PoPL/03_syntax_tree/README.md

12 lines
2.7 KiB
Markdown

## Phase 3, Syntax analysis
1. Abstract syntax tree or AST is intermediate format of the program that is to be run. This is a tree structure defining the relation between every other node. A single node in the tree defines usually a single operation, like variable definition, binary operation, etc. Abstract syntax tree is built after the program has been tokenized by the lexer. You can either execute the AST straight away, perform some optimizations or compile it further to byte code or machine code.
2. With PLY you can build AST using its implementation of yacc. You pass the yacc a byte stream and a lexer with which it confirms the syntax using your syntax definitions. Syntax definitions are in BNF format. In each BNF statement you define each node and how it relates to other nodes. For example when yacc matches _variable definition_ you can store variable name and the initialization value as current nodes children.
3.
1. Variable definition creates a new AST node with type _variable\_definition_. This node's value is set to the name of the variable. _variable\_definition_ node gets a _child\_expression_ field defining the initialization value.
2. While loop creates a new AST node with type _do\_until_. This node gets a _child\_condition_ that defines the expression for the whiles loops condition. _do\_until_ node also gets _children\_statements_ which is a list of statements containing the while loop's body.
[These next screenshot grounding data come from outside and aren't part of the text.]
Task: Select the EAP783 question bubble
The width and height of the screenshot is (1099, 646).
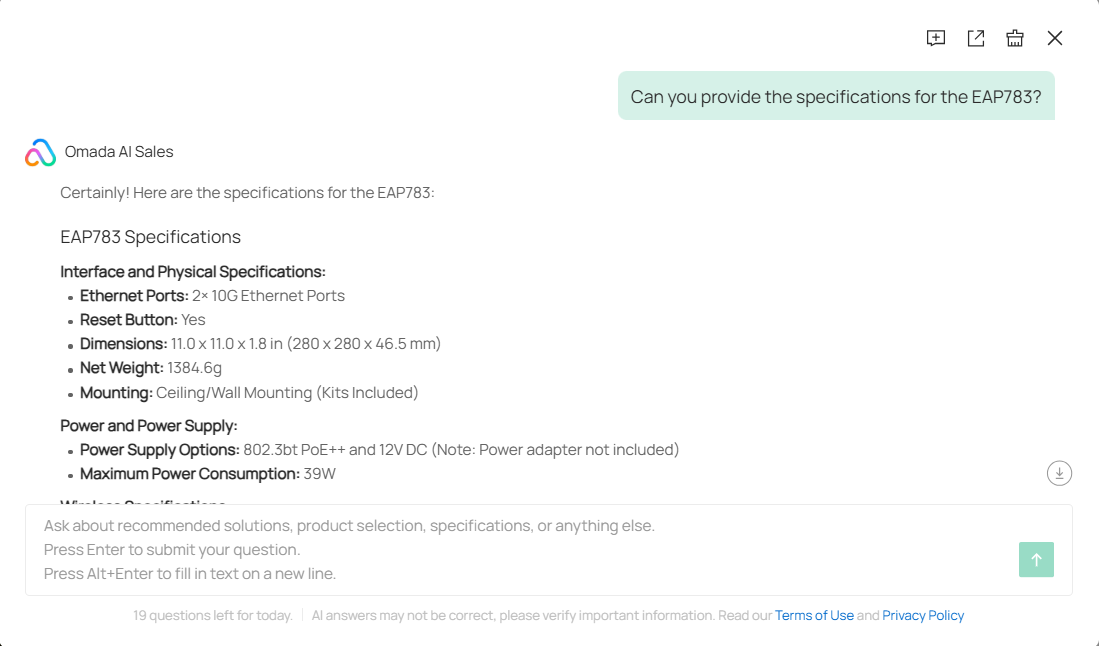Action: click(x=836, y=96)
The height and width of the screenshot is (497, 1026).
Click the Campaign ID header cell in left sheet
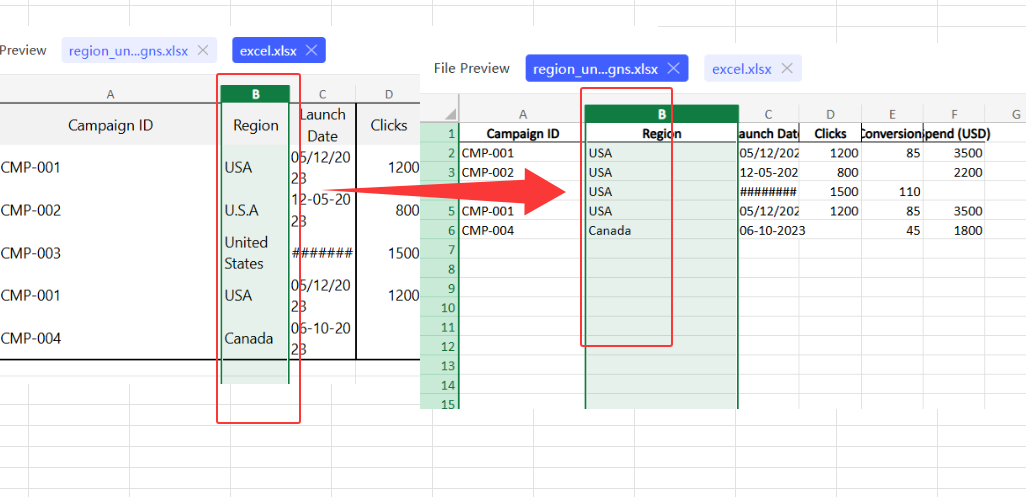click(110, 125)
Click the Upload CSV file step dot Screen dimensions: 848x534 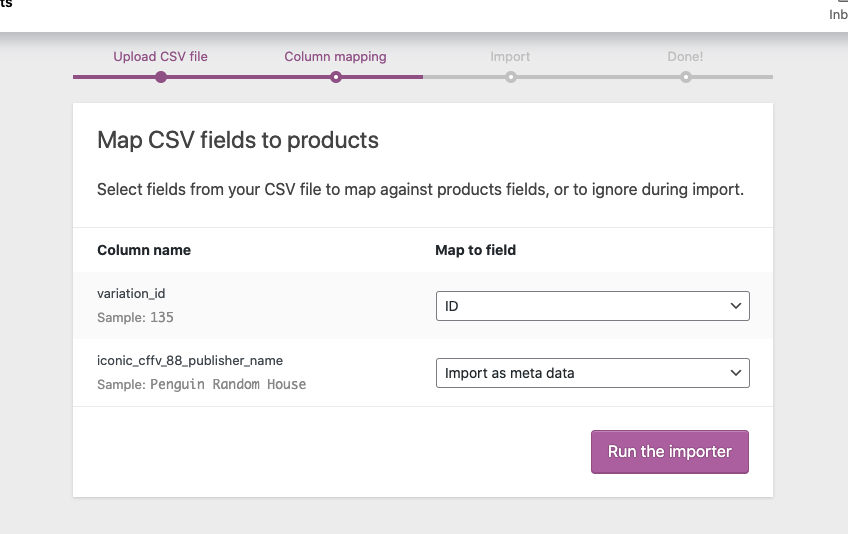click(161, 77)
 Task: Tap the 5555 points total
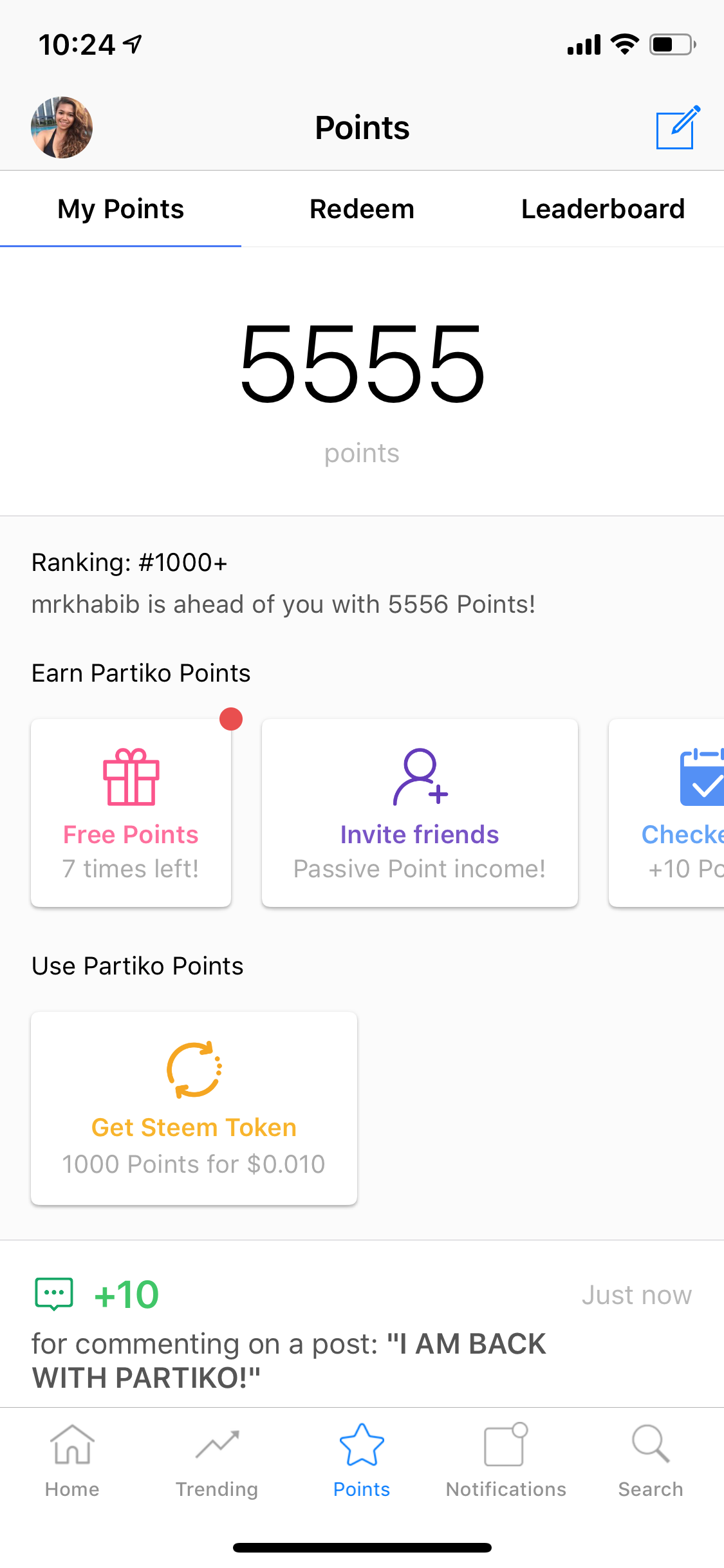pos(362,364)
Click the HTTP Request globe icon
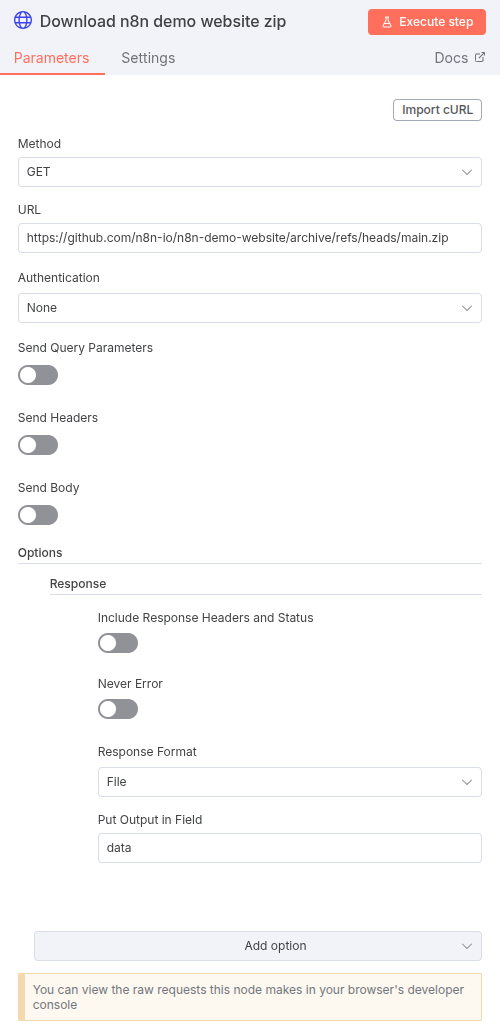Viewport: 500px width, 1035px height. click(x=23, y=21)
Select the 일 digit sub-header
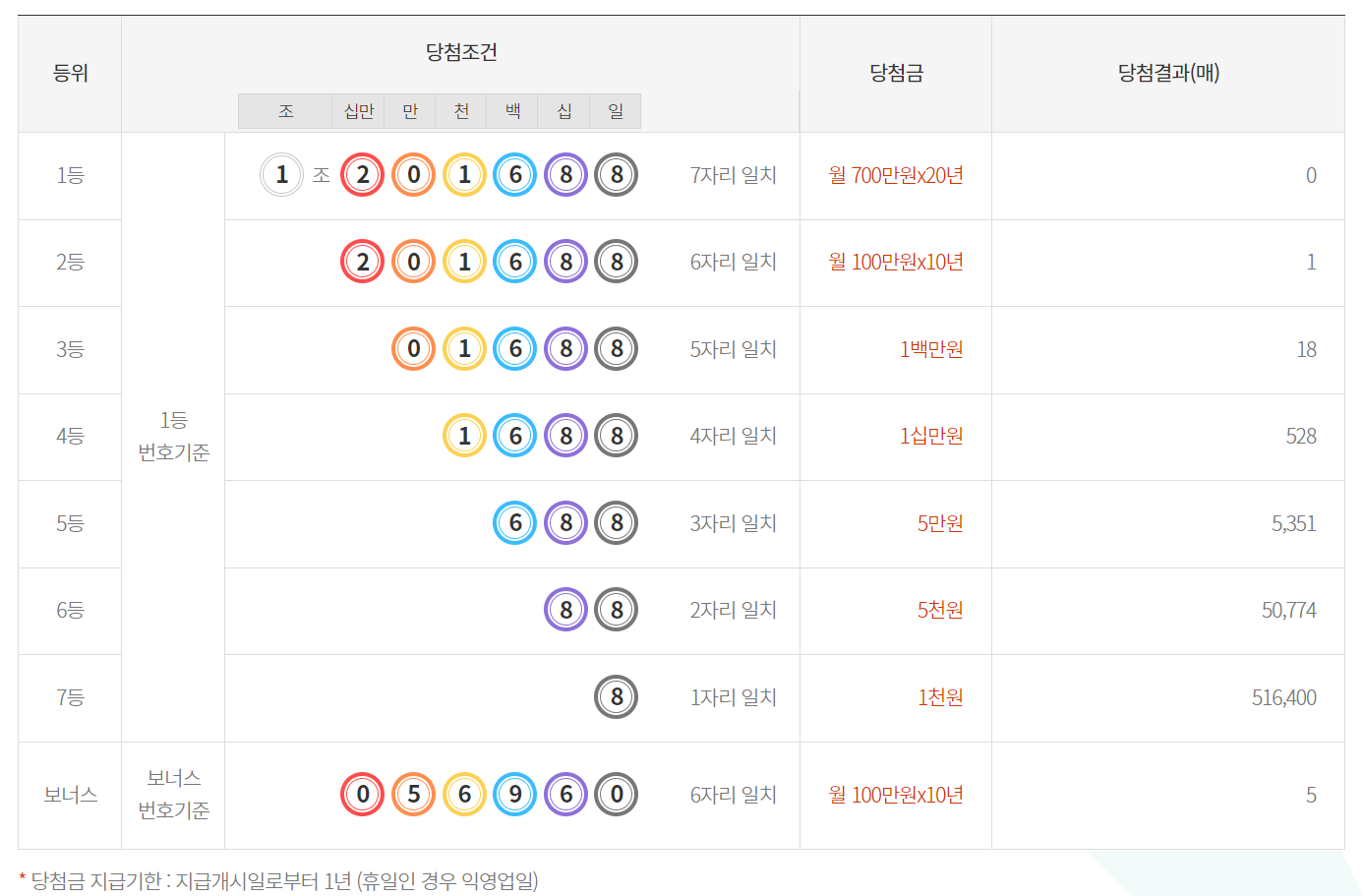Screen dimensions: 1363x896 616,111
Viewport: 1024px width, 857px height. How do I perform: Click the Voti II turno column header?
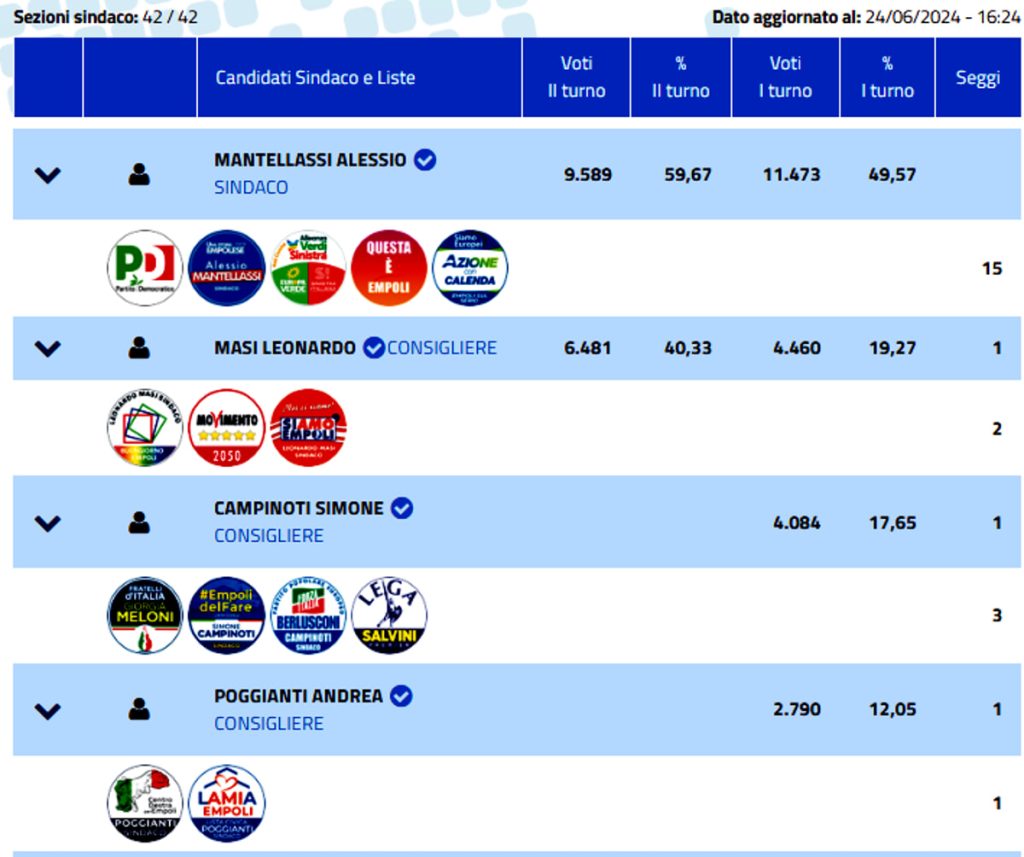tap(576, 77)
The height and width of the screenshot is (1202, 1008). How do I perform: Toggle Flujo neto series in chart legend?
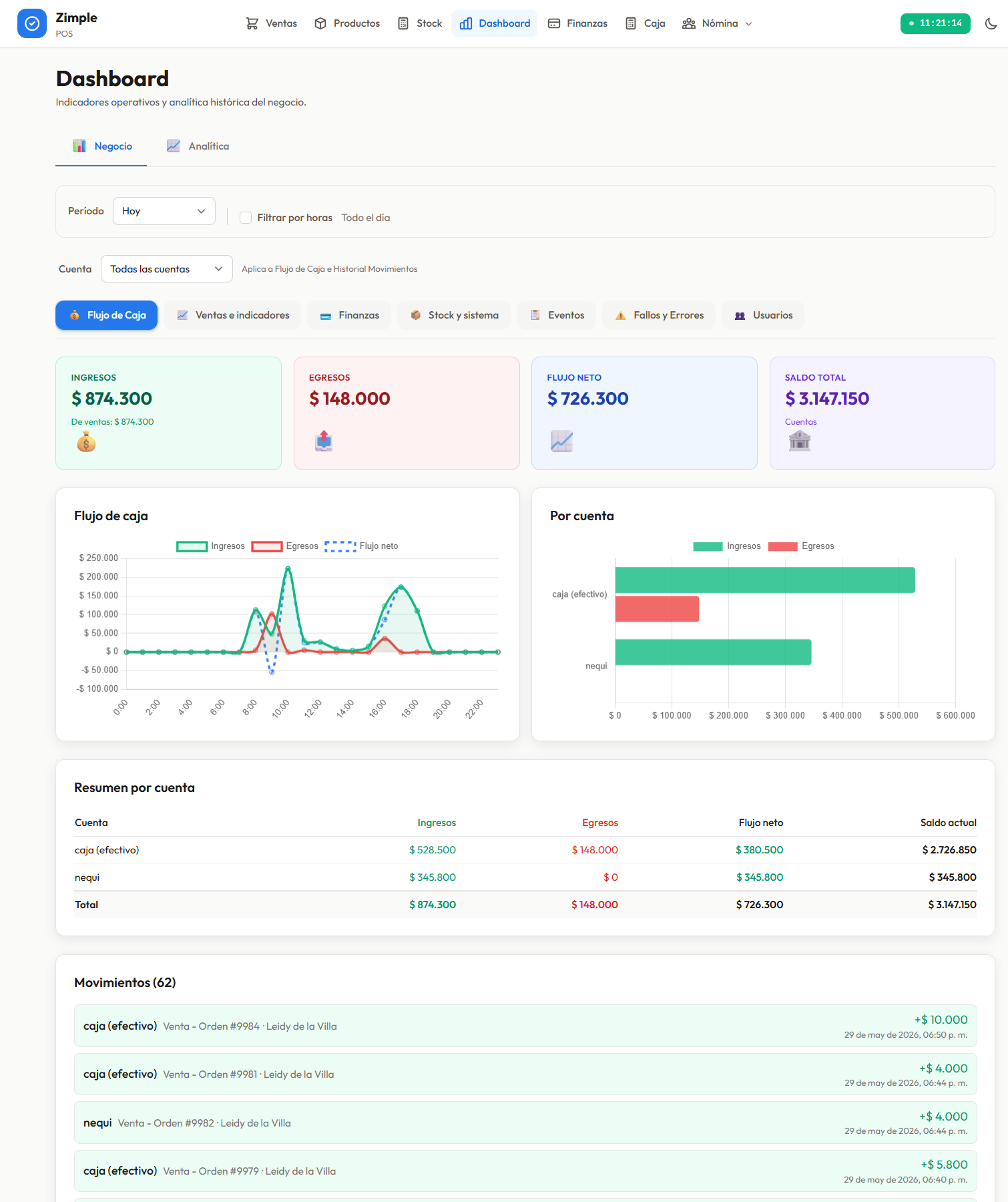point(361,546)
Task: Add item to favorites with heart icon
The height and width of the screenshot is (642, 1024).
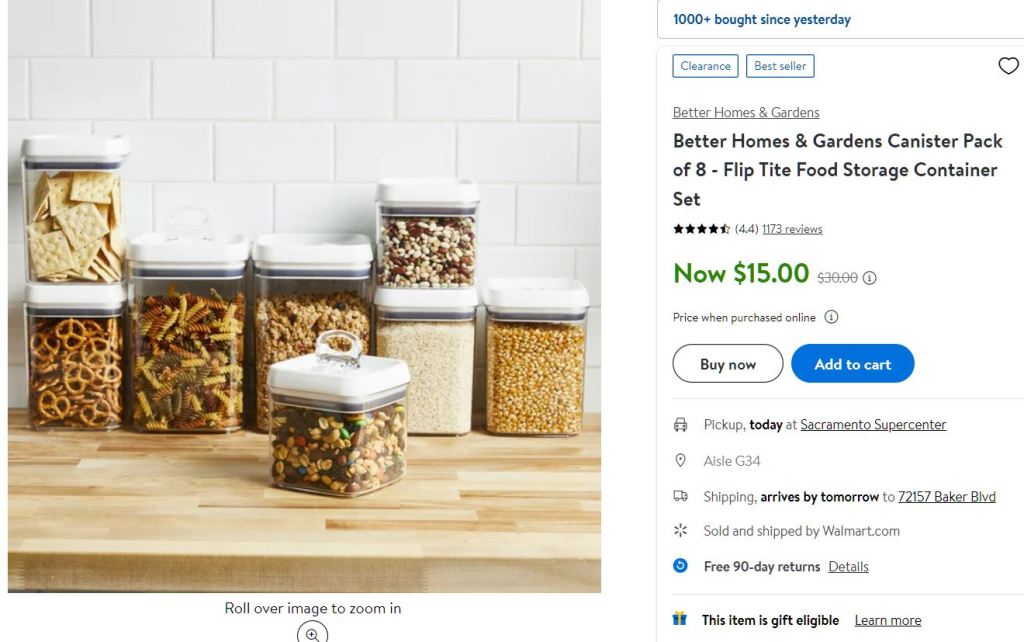Action: pyautogui.click(x=1008, y=66)
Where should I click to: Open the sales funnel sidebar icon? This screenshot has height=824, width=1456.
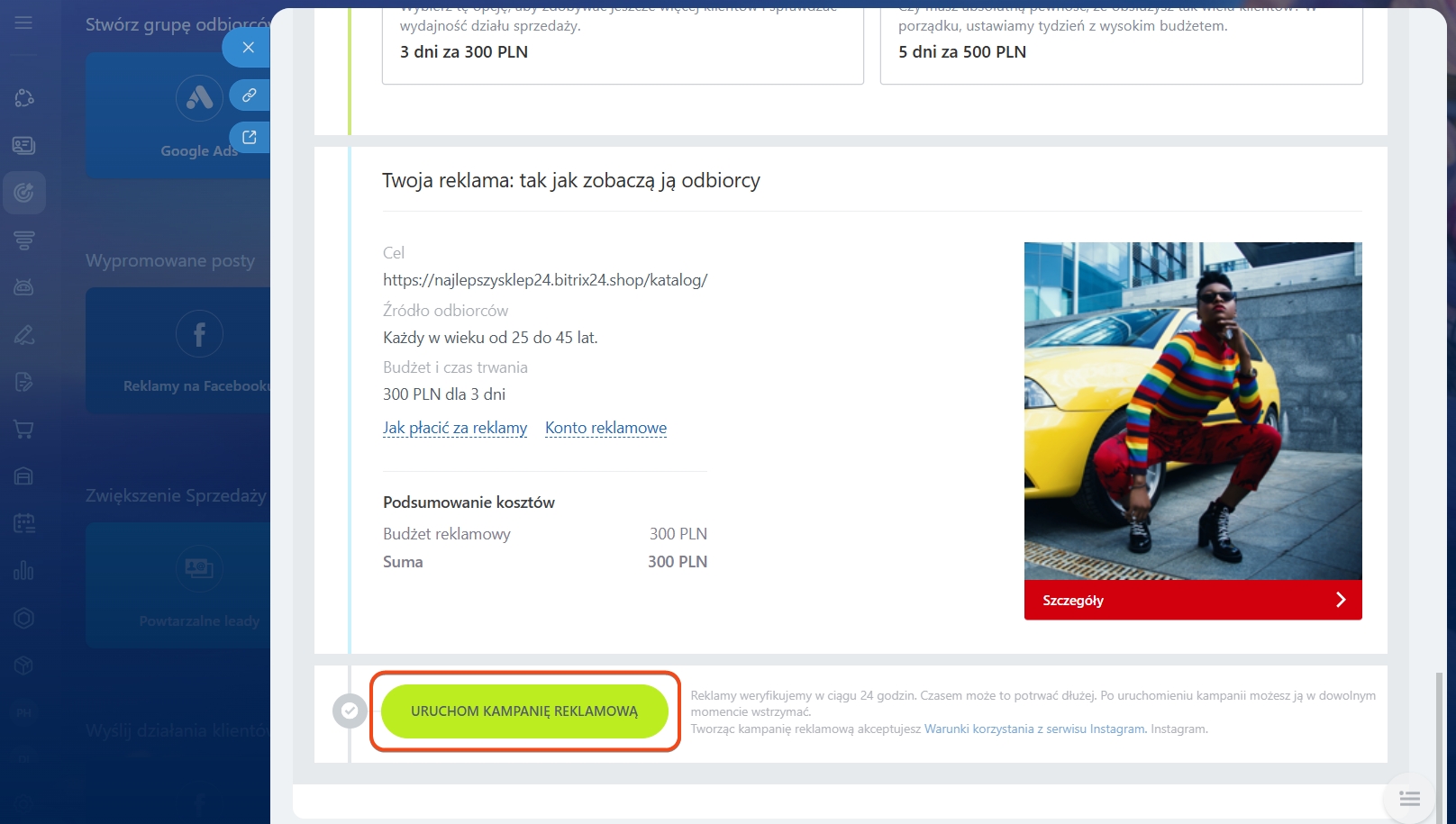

3. Procedure call creates a new AST node with type _procedure\_call_. This node's value is set to the name of the procedure this calls to. _procedure\_call_ also contains _children\_arguments_ that is a list of arguments that are passed along in the call.
4.
1. When calling a function or procedure, argument list is None. When program doesn't have any definitions or body, its corresponding children are None. When function or procedure is defined without arguments or variable list their corresponding children are None. When while loop doesn't have otherwise case its otherwise body is None.
2. Lists in my implementation don't have their own node. Parent of the list just has a list of the corresponding children. For example program has _children\_definitions_ instead of a _child\_defition\_list_ with the actual children. This allows omitting some unnecessary nodes. Also BNF _atom_ and _factor_ are not actual nodes and they just pass on their data as its own node.
5. The assignment was a fun little project. This assignment was not too difficult. Most of the implementation was super easy when building on top of the last phase. I learned to use more of PLY. I was already familiar with AST and how semantic checking is done. In general I liked the assigment and it was a fun little project.